Notes on this week’s issue:
1. Vince Aletti, in his mini-review of “Constellation,” a Diane Arbus exhibition at the Park Avenue Armory, describes Arbus’s work as “tough, provocative, and brilliantly dark.” I agree. He also says that Arbus “isn’t easy to love.” This is also true. Aletti’s note reminded me of Susan Sontag’s great essay on Arbus – “Freak Show” [The New York Review of Books, November 15, 1973; included in her brilliant On Photography (1977) under the title “America, Seen Through Photographs, Darkly”]. It contains one of my favorite Sontag sentences: “Hobbesian man roams the streets, quite visible, with glitter in his hair.”

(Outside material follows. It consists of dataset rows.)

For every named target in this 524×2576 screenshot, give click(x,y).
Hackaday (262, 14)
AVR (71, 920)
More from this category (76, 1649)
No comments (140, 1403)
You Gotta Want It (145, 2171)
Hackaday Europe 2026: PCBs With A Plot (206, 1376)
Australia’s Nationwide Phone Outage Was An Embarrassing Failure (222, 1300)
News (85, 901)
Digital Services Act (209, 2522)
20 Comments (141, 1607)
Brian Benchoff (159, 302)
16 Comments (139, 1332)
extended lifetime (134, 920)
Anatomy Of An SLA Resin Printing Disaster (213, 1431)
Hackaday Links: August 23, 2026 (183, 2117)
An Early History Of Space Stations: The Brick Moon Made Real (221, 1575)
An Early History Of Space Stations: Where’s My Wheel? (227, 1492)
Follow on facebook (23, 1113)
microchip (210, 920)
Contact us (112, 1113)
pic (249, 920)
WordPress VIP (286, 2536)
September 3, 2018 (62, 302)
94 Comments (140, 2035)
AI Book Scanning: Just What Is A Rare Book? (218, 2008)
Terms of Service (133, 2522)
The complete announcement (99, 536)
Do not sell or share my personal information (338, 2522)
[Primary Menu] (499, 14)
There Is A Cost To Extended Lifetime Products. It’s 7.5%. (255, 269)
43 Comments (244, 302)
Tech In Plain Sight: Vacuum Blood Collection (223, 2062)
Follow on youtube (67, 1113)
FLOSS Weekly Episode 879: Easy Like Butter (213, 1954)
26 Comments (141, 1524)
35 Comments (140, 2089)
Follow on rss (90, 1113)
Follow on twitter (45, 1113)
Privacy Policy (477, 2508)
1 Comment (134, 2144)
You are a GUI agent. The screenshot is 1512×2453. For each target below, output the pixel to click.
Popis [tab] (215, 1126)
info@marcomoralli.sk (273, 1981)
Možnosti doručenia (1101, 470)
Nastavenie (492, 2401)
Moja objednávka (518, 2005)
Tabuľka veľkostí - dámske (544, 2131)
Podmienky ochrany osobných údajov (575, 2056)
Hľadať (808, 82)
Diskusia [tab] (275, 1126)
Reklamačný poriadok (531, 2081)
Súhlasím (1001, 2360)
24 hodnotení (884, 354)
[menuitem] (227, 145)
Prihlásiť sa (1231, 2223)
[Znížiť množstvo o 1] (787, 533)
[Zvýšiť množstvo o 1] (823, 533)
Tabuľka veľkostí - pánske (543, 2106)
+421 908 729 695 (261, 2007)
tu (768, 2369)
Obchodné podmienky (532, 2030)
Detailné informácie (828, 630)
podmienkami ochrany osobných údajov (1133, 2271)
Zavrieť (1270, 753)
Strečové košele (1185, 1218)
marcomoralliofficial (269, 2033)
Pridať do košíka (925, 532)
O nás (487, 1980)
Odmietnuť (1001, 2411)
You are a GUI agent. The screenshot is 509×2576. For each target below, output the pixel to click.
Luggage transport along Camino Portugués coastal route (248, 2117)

2. Hilton Als’ “Goings On” review of Gagosian Gallery’s “Willem de Kooning: Endless Painting” is illustrated with a reproduction of de Kooning’s “Suburb in Havana” (1958). It’s one of my favorite de Koonings. I first saw it in a piece by T. J. Clark called “Frank Auerbach’s London” (London Review of Books, September 10, 2015). Clark writes,
If I’d been able to glimpse a de Kooning landscape from ten years earlier – say, Suburb in Havana from 1958 – lurking under Autumn Morning, I might have been a little less at sea. But the problem would only have shifted ground. I would still have had to sort out why and how de Kooning’s elegant, lavatorial graffiti – his Cuban-blue depth, the lavish decisiveness of his foreground ‘V’ – were turned in the Auerbach into a kind of waterlogged storm-streaked slipperiness.
"Elegant lavatorial graffiti"? Ouch. Clark has thrown a barb. Is he right?
3. A shout-out to photographer Heami Lee for her delectable pizza shot in Helen Rosner’s “Tables for Two: Cactus Wren.”
4. And let’s give a huzzah for Alena Skarina’s wonderful, eye-catching illustration for Elizabeth Kolbert’s disconcerting “Seeds of Doubt.”